Younger Age and Lower C-Reactive Protein Levels Predict Successful Tapering of Biologics in Patients with Rheumatoid Arthritis

New research presented at the 2017 annual meeting of the American College of Rheumatology (ACR) and the Association of Rheumatology Health Professionals (ARHP) shows that certain factors make some patients with rheumatoid arthritis (RA) more likely to have success tapering biologic disease-modifying antirheumatic drugs (DMARDs).

Although DMARDs are effective in treating RA, they are associated with high costs and can lead to dose-dependent adverse effects. Therefore, patients in sustained remission may choose to taper treatment, but healthcare professionals don’t have much guidance regarding what strategies work best for individual patients.

“Biologic DMARD tapering seems to be a feasible approach, and it is widely used in clinical practice, but a significant proportion of patients experience relapse. It is important for rheumatologists to know the clinical characteristics of patients who might successfully maintain remission after down-titration,” said Takaaki Komiya, MD, a researcher at Yokohama City University Graduate School of Medicine in Japan and a lead author in the study.

To identify specific factors that might predict successful down-titration or determine the most effective lower dose, Dr. Komiya and colleagues examined a retrospective cross-section of RA patients. They found that younger patients, those not using steroids, and those with lower levels of serum C-reactive protein (CRP) were more likely to taper DMARDs successfully.

The researchers enrolled 347 patients with RA from two university hospitals in Japan. To be included, patients had to fulfill the 1987 ACR and/or 2010 ACR/EULAR classification criteria and had to have been treated with infliximab, adalimumab, etanercept, golimumab, certolizumab-pegol, tocizilumab, or abatacept for longer than six months. The sample had a mean age of 62.5 years, had a mean disease duration of 12.3 years, and was mostly female (83.6 percent).

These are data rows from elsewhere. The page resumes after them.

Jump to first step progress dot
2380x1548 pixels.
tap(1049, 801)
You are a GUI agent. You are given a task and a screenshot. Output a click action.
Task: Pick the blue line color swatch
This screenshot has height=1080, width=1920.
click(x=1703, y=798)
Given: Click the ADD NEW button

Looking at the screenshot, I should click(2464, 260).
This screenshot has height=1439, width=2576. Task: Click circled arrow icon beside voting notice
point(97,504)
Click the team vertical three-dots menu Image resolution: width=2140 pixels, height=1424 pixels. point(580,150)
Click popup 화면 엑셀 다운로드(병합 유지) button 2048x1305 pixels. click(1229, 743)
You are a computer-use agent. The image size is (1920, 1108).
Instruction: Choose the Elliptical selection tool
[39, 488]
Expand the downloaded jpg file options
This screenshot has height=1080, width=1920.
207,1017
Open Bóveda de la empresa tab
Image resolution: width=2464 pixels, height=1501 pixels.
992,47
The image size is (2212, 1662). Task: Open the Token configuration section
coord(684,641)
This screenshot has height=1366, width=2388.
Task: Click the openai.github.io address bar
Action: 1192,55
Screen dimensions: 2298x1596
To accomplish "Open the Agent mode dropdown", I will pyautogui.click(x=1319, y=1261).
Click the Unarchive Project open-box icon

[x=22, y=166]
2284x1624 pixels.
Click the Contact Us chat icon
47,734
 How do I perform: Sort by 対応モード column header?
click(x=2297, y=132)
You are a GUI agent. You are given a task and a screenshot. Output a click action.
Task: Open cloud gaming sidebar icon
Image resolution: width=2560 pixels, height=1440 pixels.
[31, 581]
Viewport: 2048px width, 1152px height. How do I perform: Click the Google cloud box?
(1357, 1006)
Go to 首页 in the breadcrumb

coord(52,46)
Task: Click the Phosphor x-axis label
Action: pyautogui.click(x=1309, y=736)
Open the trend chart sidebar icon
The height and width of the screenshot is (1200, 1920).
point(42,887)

Patients were divided into two groups: 255 patients were on a stable treatment, and 92 were tapered. The two groups had similar baseline disease activity, but the researchers observed several significant differences:

  • Patients who were successfully tapered were younger at disease onset (mean age of 47.1 versus 51).
  • Tapered patients were also younger when they started biologics (mean age of 55.5 versus 59.6).
  • Patients with no concomitant use of oral corticosteroids and low levels of CRP were more likely to successfully taper.